- Extract:
☆ ☆ ☆ ☆ ☆ ☆ ☆

Background/Context: Because of its special education association, differentiated instruction (DI) is a topic of concern for many educators working with culturally and linguistically diverse (CLD) learners, whereby bilingual, multicultural, and culturally responsive teaching (CRT) is considered more appropriate for responding to cultural and linguistic diversity. Furthermore, although the literature base on DI recognizes cultural and linguistic diversity, it offers little in terms of ways to address these differences.

Purpose/Objective/Research Question/Focus of Study: The focus of this contribution is to assist the educational community in recognizing pedagogical differences, while finding common ground, in identifying complementary teaching practices for all students, including culturally diverse students and English language learners (ELLs). CRT and DI provide frameworks with which to discuss a reconciliation of both theory-to-practice approaches with the hope that a common framework will better serve educators and preservice teachers working with diverse students in complex multidimensional classrooms.

Setting: This research took place at two CLD elementary schools serving ELLs in North San Diego County, California. Schools were chosen because both are reaching high levels of academic achievement and are closing achievement gaps, dispelling the myth that high levels of poverty and/or CLD student populations lead to lower student achievement.

Research Design: The research design employed was a qualitative case study.

☆ ☆ ☆ ☆ ☆ ☆ ☆

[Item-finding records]
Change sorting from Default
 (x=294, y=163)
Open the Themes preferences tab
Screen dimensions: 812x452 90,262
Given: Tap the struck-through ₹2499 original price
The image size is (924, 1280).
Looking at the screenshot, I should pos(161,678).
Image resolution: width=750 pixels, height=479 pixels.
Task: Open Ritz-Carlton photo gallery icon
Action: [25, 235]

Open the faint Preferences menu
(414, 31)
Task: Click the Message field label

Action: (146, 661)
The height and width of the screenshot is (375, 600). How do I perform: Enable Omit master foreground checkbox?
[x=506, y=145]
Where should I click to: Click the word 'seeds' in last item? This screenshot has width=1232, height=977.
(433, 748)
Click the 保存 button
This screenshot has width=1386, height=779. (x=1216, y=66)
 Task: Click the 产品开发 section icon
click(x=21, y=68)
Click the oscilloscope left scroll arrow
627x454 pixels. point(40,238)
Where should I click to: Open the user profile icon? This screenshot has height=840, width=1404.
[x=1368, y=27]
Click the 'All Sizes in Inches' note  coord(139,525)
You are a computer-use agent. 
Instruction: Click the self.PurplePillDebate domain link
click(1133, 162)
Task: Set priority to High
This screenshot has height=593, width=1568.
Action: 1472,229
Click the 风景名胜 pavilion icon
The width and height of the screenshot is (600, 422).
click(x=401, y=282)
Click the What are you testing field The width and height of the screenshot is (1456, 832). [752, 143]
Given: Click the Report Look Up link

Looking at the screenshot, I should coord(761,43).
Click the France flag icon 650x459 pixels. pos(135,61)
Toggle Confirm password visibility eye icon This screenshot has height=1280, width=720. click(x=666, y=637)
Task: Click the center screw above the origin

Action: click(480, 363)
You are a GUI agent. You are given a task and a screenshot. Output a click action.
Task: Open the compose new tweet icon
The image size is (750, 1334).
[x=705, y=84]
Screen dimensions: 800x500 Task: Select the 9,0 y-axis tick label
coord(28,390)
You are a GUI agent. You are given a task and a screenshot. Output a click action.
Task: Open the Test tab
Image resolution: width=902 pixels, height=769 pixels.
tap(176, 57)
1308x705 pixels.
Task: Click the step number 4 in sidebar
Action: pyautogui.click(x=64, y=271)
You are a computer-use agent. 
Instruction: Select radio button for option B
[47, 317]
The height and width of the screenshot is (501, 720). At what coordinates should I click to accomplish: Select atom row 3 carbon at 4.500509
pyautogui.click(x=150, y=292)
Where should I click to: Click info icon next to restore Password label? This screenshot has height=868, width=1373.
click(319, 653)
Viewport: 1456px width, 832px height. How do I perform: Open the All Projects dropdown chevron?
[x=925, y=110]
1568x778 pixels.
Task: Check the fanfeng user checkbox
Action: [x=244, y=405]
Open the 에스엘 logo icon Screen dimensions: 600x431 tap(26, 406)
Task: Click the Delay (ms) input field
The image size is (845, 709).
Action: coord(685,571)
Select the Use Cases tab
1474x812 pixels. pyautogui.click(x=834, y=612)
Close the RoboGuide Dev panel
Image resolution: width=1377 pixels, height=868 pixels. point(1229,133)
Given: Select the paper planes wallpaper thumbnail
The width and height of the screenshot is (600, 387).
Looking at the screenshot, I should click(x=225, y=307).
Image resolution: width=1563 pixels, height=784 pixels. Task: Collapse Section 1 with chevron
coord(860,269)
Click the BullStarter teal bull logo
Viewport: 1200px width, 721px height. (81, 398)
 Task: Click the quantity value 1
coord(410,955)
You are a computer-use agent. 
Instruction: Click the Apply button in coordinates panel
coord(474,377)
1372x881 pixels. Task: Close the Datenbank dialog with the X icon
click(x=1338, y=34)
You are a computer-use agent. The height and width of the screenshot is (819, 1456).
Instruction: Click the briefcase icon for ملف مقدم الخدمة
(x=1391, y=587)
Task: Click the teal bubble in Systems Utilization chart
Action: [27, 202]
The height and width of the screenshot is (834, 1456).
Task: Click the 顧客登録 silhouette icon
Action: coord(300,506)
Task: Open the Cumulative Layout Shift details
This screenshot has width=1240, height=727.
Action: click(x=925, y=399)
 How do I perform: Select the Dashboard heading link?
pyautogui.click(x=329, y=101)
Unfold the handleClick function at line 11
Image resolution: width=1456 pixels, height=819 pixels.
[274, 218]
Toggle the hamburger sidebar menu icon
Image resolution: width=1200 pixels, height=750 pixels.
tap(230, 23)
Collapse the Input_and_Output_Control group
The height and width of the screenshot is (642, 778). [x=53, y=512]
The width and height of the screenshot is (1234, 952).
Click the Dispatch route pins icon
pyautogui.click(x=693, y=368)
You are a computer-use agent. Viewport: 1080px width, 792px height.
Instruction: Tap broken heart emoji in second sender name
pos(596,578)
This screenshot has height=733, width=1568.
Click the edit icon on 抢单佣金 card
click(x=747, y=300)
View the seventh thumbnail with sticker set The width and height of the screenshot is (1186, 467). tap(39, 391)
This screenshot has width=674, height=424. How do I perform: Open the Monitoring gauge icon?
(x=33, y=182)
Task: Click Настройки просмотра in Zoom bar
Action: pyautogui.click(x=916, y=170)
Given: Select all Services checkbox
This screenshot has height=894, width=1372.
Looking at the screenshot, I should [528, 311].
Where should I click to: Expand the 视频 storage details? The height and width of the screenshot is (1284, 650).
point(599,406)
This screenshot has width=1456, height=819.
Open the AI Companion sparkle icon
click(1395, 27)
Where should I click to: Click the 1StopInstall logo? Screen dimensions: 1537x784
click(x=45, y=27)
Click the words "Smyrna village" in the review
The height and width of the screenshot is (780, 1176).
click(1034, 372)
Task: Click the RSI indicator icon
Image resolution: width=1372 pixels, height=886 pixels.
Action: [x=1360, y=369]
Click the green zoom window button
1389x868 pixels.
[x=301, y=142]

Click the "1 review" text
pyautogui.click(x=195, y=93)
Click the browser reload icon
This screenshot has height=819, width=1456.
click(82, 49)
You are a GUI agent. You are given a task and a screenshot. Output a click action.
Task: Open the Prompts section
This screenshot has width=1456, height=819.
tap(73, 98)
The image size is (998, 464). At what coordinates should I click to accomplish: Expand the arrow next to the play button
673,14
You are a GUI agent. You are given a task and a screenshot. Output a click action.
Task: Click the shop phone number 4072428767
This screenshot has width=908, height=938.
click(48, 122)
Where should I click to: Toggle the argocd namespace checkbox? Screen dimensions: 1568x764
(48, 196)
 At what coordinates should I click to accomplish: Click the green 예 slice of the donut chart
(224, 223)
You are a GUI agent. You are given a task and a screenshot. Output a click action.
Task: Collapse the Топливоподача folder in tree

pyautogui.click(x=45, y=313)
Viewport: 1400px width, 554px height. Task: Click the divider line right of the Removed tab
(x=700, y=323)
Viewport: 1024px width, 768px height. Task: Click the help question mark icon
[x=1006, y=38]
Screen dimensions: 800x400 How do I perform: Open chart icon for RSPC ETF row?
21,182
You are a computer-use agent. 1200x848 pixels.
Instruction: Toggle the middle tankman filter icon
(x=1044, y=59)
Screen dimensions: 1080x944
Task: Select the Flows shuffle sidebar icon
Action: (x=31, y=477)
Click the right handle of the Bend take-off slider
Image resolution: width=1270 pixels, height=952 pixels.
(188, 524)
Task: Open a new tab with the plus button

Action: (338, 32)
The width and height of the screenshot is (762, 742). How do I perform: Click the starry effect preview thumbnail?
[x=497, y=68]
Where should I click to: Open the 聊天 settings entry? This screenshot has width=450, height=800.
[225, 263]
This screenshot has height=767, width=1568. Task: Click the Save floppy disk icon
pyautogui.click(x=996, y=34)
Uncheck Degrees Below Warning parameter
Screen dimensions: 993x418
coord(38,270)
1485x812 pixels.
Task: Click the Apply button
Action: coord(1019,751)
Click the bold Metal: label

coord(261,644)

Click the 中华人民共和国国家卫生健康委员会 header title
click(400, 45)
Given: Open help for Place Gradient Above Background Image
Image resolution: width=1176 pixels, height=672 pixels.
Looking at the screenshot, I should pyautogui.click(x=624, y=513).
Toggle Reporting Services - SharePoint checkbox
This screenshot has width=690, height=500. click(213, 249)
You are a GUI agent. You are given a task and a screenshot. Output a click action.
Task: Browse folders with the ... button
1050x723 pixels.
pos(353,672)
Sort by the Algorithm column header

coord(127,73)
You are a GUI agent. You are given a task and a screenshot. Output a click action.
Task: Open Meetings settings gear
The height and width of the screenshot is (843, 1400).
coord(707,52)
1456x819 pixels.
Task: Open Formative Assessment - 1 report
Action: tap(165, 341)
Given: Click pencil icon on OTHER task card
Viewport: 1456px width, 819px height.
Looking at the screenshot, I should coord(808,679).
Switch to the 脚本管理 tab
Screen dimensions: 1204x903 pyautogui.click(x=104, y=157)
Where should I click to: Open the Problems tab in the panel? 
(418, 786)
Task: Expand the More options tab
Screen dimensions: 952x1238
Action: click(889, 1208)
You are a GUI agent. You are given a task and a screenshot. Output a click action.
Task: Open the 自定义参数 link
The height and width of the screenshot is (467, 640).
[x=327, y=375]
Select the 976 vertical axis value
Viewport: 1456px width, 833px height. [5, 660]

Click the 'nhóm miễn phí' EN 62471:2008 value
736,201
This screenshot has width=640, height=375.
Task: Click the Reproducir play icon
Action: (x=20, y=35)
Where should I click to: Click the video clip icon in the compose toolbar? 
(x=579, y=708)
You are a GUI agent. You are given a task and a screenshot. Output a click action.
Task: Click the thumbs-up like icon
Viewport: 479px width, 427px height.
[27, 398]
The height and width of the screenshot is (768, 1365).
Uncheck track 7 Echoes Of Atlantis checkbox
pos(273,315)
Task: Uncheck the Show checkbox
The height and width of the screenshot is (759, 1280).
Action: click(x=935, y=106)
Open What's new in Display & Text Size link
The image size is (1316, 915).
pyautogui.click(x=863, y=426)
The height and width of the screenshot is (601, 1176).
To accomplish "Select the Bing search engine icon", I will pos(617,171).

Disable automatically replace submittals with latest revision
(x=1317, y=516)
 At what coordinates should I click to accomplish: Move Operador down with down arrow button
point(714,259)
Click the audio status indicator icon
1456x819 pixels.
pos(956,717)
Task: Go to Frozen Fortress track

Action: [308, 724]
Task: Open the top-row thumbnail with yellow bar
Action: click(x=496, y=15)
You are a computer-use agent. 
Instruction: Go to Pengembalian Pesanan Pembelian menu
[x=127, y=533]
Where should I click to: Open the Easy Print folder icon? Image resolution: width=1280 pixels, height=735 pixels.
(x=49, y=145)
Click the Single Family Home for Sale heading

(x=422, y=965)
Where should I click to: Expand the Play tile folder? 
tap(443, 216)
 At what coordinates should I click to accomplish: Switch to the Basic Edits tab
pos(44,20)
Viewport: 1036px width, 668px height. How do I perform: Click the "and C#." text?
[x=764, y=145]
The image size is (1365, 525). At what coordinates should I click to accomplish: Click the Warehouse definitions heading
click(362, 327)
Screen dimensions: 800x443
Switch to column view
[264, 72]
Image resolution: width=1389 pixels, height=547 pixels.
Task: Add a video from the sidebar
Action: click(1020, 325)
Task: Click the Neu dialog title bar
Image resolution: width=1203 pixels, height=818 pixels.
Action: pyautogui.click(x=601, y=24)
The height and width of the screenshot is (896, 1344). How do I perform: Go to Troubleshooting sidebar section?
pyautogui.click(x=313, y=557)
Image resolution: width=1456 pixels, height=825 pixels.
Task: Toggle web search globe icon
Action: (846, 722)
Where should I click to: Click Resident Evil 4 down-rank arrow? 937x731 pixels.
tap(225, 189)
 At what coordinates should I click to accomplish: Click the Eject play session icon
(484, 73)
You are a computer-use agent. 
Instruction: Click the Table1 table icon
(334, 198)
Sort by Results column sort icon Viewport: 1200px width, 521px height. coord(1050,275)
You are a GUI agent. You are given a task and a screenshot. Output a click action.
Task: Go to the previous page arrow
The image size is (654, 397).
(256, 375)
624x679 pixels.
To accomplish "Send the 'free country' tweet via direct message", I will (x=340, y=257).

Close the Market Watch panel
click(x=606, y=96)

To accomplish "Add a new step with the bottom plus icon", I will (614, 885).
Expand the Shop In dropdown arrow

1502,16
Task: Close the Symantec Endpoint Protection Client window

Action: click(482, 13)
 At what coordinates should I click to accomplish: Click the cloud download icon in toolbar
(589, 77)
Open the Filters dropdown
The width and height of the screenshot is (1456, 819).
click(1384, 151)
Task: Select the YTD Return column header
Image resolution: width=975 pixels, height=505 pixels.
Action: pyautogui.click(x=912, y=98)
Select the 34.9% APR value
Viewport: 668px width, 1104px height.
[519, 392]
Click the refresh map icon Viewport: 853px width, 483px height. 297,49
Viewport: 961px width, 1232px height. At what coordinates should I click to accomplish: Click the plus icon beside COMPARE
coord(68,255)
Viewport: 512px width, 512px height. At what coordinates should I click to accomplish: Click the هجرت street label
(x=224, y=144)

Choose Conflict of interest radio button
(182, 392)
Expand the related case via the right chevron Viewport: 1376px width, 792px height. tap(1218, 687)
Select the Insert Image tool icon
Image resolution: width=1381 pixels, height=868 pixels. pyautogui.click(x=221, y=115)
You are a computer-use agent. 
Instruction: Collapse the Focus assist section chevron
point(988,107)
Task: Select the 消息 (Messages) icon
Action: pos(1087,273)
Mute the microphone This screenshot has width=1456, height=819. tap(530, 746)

☆ ☆ ☆ ☆ ☆ ☆ ☆

- Instructions:
1 > Print the section of the abstract on differentiated instruction from "Purpose/Objective/Research Question/Focus of" to "complex multidimensional classrooms.".
2 > List every abbreviation that the abstract on differentiated instruction defines, each with the full term it stands for.
3 > Go on with the abstract on differentiated instruction from where it stops.

- Results in order:
1 >
Purpose/Objective/Research Question/Focus of Study: The focus of this contribution is to assist the educational community in recognizing pedagogical differences, while finding common ground, in identifying complementary teaching practices for all students, including culturally diverse students and English language learners (ELLs). CRT and DI provide frameworks with which to discuss a reconciliation of both theory-to-practice approaches with the hope that a common framework will better serve educators and preservice teachers working with diverse students in complex multidimensional classrooms.

2 >
DI: differentiated instruction
CLD: culturally and linguistically diverse
CRT: culturally responsive teaching
ELLs: English language learners

3 >
Data Collection and Analysis: Over 5 years, observations, recorded conversations among teachers, administrators, students, and parents, and supporting documents collected from both schools were initially coded by researchers reading through responses and documents. Using a qualitative analysis procedure, codes were generated to identify data relevant to general features of DI and CRT. This was followed by more focused coding wherein previous codes were reviewed, erroneous information was eliminated, and smaller codes were then combined into larger ones. Finally, codes were organized into larger themes identified and grounded by DI and CRT literature.

Conclusions/Recommendations: The best teaching practices are those that consider all learners in a classroom setting and pay close attention to differences inherent to academic, cultural, linguistic, and socioeconomic diversity. Through a closer examination of two different, seemingly distinct, theoretical models that have rarely been linked or reconciled, educators may be able to determine what is appropriate for particular groups of students in particular classrooms in particular locales. In implementing school reform efforts to improve student achievement, reconciliation of best teaching practices and the creation of hybrid pedagogies are critical in addressing a future of an increasingly diverse country and global community.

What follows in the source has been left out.